Previous studies of kappa opioid binding sites have suggested heterogeneous binding to this class of opioid receptors. To further investigate kappa receptor heterogeneity, we analyzed the binding properties of various "kappa-selective" ligands in rat brain homogenates. Displacement assays were carried out using [3H]bremazocine in the presence of various displacing ligands under mu and delta receptor-blocked conditions. Homologous displacement of [3H]bremazocine produced "shallow" displacement which best fit a two-site model of drug-receptor interaction. Dynorphin A1-13 and U69,593 exhibited similar biphasic displacement of [3H]bremazocine. Maximal displacement by these ligands, however, represented only approximately 55% of total [3H]bremazocine binding, which suggests the existence of a third component of [3H]bremazocine binding. Biphasic displacement by dynorphin A1-13 was detected in tissue throughout the brain and the spinal cord, whereas the dynorphin-resistant component of [3H]bremazocine binding was uniquely absent in the spinal cord.
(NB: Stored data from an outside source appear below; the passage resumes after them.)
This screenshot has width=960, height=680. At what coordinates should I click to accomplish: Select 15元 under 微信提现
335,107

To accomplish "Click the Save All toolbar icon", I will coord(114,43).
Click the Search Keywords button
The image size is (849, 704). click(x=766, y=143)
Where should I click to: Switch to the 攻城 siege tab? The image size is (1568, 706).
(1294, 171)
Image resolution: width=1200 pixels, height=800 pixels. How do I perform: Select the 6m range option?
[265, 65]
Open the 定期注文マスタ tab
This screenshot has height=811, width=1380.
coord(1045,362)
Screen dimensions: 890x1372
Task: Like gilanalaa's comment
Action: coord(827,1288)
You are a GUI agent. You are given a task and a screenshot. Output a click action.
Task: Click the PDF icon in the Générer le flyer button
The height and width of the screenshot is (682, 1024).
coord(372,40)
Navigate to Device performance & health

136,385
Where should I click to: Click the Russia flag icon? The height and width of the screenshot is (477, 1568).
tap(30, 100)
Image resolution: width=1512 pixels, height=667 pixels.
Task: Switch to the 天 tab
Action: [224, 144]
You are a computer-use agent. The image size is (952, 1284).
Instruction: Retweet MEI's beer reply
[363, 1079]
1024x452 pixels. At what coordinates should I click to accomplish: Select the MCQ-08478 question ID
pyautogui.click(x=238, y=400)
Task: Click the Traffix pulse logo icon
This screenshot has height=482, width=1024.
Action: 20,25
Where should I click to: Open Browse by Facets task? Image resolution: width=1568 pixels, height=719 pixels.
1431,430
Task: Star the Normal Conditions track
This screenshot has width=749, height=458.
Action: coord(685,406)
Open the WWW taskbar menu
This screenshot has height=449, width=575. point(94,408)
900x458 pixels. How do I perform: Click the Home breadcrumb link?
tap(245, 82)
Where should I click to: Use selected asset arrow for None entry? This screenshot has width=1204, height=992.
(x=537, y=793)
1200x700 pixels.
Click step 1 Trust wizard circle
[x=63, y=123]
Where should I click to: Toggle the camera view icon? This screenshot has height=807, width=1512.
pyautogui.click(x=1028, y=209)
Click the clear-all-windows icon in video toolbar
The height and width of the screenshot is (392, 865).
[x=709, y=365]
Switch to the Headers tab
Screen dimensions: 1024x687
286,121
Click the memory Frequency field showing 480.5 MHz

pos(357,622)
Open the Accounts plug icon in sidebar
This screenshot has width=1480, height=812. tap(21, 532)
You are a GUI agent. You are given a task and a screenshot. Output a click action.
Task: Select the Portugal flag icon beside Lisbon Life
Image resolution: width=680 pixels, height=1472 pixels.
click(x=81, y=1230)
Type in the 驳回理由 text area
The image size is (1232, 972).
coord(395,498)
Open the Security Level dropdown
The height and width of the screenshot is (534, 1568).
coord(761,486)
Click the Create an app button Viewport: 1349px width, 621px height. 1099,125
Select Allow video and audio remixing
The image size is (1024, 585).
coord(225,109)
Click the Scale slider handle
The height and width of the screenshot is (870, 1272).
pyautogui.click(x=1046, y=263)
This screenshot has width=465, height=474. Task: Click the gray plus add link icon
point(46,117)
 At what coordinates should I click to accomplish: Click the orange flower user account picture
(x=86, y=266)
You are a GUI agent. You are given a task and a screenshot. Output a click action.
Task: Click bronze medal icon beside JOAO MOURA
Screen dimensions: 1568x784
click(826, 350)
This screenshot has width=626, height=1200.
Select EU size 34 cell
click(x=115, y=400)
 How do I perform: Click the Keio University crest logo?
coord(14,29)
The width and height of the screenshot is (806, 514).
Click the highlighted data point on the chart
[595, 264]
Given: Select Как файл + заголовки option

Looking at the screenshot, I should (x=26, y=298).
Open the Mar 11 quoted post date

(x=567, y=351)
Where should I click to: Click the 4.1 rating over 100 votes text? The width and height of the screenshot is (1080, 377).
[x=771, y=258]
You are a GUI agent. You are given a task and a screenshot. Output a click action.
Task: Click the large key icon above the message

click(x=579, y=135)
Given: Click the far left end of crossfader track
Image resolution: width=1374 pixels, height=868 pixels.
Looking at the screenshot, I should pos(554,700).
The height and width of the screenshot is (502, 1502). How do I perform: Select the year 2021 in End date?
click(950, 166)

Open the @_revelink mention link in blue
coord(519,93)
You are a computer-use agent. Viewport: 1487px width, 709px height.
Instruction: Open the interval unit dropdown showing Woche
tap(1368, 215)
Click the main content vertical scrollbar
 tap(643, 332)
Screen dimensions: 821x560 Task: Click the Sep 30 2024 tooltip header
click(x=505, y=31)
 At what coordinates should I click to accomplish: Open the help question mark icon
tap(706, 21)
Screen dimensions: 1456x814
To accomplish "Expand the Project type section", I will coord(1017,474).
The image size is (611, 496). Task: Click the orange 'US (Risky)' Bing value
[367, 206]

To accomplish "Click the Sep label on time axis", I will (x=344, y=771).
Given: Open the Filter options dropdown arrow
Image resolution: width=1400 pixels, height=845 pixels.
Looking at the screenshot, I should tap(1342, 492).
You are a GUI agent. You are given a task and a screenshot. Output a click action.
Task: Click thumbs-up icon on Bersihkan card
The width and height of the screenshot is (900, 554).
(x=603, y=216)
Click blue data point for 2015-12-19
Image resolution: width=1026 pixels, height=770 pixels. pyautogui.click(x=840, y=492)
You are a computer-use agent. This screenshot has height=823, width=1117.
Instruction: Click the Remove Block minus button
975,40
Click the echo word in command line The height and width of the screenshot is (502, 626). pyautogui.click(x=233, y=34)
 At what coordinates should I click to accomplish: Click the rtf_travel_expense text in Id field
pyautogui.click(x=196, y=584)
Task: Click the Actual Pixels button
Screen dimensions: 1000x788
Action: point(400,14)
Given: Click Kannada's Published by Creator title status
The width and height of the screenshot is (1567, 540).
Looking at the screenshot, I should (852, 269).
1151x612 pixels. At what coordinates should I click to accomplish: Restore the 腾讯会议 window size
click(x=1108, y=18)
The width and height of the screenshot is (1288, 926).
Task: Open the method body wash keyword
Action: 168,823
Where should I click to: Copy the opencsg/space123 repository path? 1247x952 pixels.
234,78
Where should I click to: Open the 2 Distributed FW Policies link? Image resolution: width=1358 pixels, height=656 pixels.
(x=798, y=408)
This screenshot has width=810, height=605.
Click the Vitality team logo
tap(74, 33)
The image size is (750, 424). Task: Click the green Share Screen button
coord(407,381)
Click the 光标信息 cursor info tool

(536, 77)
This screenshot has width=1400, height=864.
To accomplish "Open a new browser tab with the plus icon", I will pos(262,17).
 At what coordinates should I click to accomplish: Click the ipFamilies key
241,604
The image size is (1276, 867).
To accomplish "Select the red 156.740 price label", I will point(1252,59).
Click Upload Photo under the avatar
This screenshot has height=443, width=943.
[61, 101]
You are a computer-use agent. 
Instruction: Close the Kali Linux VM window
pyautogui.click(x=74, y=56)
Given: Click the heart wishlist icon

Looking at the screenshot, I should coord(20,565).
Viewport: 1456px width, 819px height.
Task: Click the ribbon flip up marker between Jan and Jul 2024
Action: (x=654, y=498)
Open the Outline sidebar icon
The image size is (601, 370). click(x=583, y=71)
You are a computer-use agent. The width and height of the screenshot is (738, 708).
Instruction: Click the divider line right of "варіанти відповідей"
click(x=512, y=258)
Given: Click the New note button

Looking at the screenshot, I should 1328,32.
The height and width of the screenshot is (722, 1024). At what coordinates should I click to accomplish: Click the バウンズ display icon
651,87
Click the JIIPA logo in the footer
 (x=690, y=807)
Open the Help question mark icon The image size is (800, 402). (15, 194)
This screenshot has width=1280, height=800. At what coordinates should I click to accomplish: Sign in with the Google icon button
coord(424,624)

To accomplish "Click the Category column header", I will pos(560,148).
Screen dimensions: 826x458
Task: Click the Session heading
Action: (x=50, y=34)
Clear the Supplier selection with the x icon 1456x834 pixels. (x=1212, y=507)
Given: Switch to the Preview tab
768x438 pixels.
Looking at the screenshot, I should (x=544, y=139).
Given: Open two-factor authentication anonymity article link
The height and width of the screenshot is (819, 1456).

U50,488H, tifluadom and ethylketocyclazocine appeared to displace from additional, dynorphin-insensitive sites, as their maximal displacement exceeded that seen with either dynorphin A1-13 or U69,593. These results strongly suggest the existence of at least three components of non-mu, non-delta [3H]bremazocine binding in the rat brain: two with differential affinity for dynorphin A1-13 and U69-593 (kappa-1 and kappa-2 sites), and a third (termed here R1) that was further resolved into two binding sites by bremazocine. Preliminary analysis of the R1 component using naloxone revealed one high-affinity site, which may be opiate in nature, and a second site whose binding properties closely resemble those of the sigma receptor described by others.